Passage provided:

Martyrs everywhere, journalism in Venezuela, and the ‘truth’ on YouTube…

Happy Friday friends,

There are many feasts marked in the calendar today, if you’re keeping track.

It’s the feast of the seven holy founders of the Servites — the Servants of the Blessed Virgin Mary.

If your festal tastes run to the Celtic, today is also the feast of St. Fintan of Clonenagh, who was one of those sixth-century Irish monastics whose faith wasn’t so much formed as forged under severe religious rule and penitential practice, and who did so much to make Ireland a thriving center of evangelization in subsequent centuries.

It is also the feast of Blessed William Richardson of Hallam. Born in Yorkshire, he studied for the priesthood in Spain before being sent back to England at the height of the Elizabethan persecution. Once he was back home, he traveled under the name William Anderson but he was soon betrayed and arrested at Gray’s Inn in London.

He was convicted within a week and, according to the enlightened English common law custom, hanged, drawn, and quartered — probably the only method of execution to give the Roman practice of crucifixion and the Chinese death by a thousand cuts a run for their money for sheer barbarity.

Blessed William enjoys the distinction of being the last Catholic to be martyred under the reign of Bloody Queen Bess, who died barely a month after him, in 1603.

I mention William mostly because I had never heard of him until I came to write this newsletter, and yet his martyrdom has surely worked towards the salvation of England — or at least the country’s sparing from Almighty annihilation.

The saints and the martyrs are all around us friends, and they are greater in number than we realize.


The News

Maybe you think you know something about the political situation in Venezuela. If so, you might think that a story about the country’s senior archbishop getting into a very public fight with a very senior politician is par for the course.

To be done:
A - From the newsletter above, echo the stretch from "There are many" through "in subsequent centuries." word for word.
B - Duplicate the stretch of rows from the line containing "Viewport: 1600px width, 900px" through the line containing "pos(181,805)", reproducing those lines verbatim.

Collected data entries:
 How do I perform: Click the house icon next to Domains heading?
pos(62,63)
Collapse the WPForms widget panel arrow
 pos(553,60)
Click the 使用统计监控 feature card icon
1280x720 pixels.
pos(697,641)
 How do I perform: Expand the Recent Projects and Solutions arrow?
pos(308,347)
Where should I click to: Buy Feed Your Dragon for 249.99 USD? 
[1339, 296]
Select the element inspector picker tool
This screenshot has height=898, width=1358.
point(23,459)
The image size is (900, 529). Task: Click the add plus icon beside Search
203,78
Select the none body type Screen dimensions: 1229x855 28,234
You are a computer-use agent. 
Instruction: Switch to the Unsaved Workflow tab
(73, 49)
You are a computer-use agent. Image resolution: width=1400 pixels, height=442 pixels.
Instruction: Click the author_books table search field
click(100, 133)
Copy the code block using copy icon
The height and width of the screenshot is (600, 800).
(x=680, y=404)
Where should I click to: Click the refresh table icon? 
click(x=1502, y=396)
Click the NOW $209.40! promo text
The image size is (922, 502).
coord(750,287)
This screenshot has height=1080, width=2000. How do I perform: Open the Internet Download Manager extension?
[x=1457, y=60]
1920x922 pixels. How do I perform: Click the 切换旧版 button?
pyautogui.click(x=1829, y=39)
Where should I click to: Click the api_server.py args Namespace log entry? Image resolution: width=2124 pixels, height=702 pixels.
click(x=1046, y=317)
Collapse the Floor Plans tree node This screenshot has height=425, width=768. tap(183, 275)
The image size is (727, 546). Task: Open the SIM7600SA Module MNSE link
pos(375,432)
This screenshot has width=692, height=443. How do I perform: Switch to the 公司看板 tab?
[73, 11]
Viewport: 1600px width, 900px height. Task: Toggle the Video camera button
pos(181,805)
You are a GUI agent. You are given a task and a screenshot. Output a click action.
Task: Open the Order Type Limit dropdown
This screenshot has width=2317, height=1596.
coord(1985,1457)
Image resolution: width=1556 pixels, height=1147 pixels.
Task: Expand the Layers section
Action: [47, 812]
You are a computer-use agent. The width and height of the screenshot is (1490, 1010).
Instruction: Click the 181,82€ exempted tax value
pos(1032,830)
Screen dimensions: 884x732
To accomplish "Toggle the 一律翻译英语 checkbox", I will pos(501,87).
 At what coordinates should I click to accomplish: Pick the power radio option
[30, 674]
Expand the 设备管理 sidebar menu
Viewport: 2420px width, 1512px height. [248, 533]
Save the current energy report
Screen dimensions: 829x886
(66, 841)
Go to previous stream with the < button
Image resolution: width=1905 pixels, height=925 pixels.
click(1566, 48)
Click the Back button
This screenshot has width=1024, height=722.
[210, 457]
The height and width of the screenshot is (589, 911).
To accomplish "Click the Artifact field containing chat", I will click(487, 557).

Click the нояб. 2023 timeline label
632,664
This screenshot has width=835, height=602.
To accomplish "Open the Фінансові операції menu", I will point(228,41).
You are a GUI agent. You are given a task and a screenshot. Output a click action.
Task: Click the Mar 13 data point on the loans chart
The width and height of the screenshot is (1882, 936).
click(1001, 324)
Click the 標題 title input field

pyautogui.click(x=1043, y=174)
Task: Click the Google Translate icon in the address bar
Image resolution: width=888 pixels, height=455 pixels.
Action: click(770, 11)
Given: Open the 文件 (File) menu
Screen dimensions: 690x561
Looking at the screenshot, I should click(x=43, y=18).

List of solutions:
A -
There are many feasts marked in the calendar today, if you’re keeping track.

It’s the feast of the seven holy founders of the Servites — the Servants of the Blessed Virgin Mary.

If your festal tastes run to the Celtic, today is also the feast of St. Fintan of Clonenagh, who was one of those sixth-century Irish monastics whose faith wasn’t so much formed as forged under severe religious rule and penitential practice, and who did so much to make Ireland a thriving center of evangelization in subsequent centuries.

B -
Viewport: 1600px width, 900px height. Task: Toggle the Video camera button
pos(181,805)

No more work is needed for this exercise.